How is this possible? The key lies in being able to isolate services, and isolation of services, in turn, depends on a system that allows durability of event data at high speed, and at scale. Specific capabilities in the messaging layer of your system let you process streaming data immediately or when you are ready – the messages are there when you need them.
In this talk the audience will learn how these new technologies make the approach work and see how these practices can be applied in a variety of different settings, including retail, financial services and telecommunications.
Jack drives understanding and adoption of new applications enabled by data convergence. With over 20 years of enterprise software marketing experience, he has demonstrated success from defining new markets for small companies to increasing sales of new products for large public companies. Jack’s broad experience includes launching and establishing analytic, virtualization, and storage companies and leading marketing and business development for an early-stage cloud storage software provider.
Ted Dunning is Chief Application Architect at MapR Technologies and committer and PMC member of the Apache Mahout, Apache ZooKeeper, and Apache Drill projects.

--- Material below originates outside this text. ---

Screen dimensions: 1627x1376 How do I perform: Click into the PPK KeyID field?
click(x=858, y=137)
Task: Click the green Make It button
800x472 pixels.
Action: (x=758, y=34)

Ted has been very active in mentoring new Apache projects and is currently serving as vice president of incubation for the Apache Software Foundation. Ted was the chief architect behind the MusicMatch (now Yahoo Music) and Veoh recommendation systems. He built fraud detection systems for ID Analytics (later purchased by LifeLock) and he has 24 patents issued to date and a dozen pending. Ted has a PhD in computing science from the University of Sheffield. When he’s not doing data science, he plays guitar and mandolin. He also bought the beer at the first Hadoop user group meeting..

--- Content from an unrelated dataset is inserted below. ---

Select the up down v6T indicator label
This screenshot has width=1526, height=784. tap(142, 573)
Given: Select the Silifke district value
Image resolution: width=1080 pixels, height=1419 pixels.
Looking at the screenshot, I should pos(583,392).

Jim drives enterprise architecture and strategy at MapR. Jim Scott is the cofounder of the Chicago Hadoop Users Group. As cofounder, Jim helped build the Hadoop community in Chicago for the past four years. He has implemented Hadoop at three different companies, supporting a variety of enterprise use cases from managing Points of Interest for mapping applications, to Online Transactional Processing in advertising, as well as full data center monitoring and general data processing. Prior to MapR, Jim was SVP of Information Technology and Operations at SPINS, the leading provider of retail consumer insights, analytics reporting and consulting services for the Natural, Organic and Specialty Products industry. Additionally, he served as Lead Engineer/Architect for dotomi, one of the world’s largest and most diversified digital marketing companies. Prior to dotomi, Jim held several architect positions with companies such as aircell, NAVTEQ, Classified Ventures, Innobean, Imagitek, and Dow Chemical, where his work with high-throughput computing was a precursor to more standardized big data concepts like Hadoop.

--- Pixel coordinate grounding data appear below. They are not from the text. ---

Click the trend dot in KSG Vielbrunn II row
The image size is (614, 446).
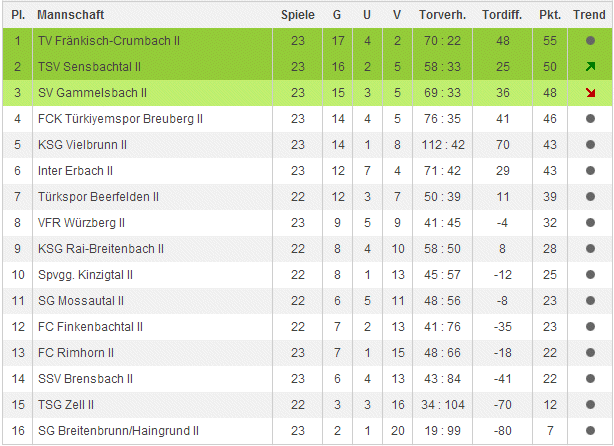[590, 144]
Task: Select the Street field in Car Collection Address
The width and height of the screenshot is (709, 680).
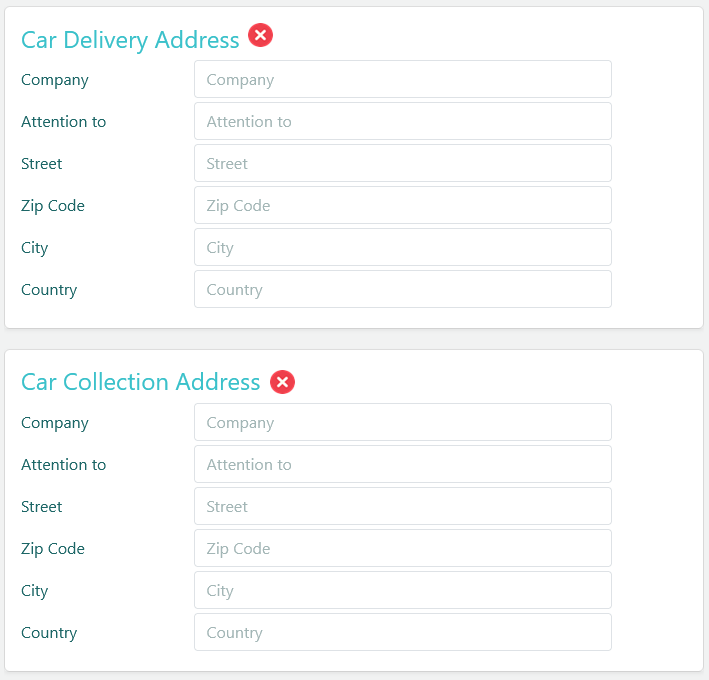Action: point(402,507)
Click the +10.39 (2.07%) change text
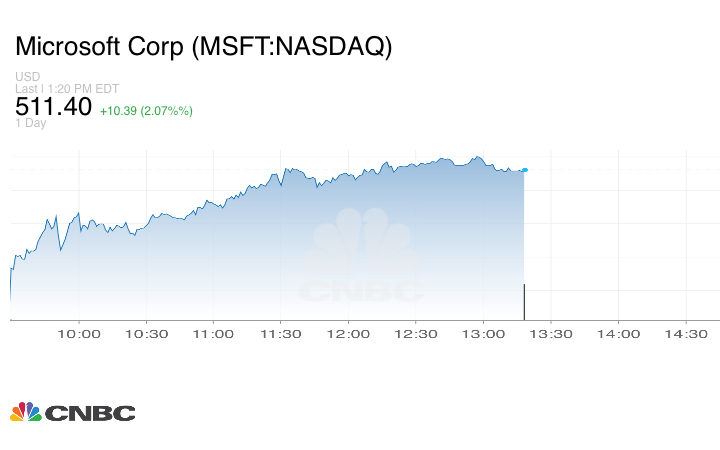 point(146,110)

Steve is Vice President, Product Marketing at MapR, and is responsible for identifying new market opportunities and increasing awareness for MapR technical innovations and solutions for Hadoop. Steve was previously Vice President of Marketing for Teradata Unified Data Architecture, where he drove Big Data strategy and market awareness across the product line, including Apache Hadoop. Steve has also held various roles in product and corporate marketing at Aster Data, Interwoven, and Business Objects, as well as sales and engineering roles at Business Objects and Dow Chemical. When not working, Steve enjoys juggling activities for his 5 kids and sneaking in some cycling or ski trips when he can.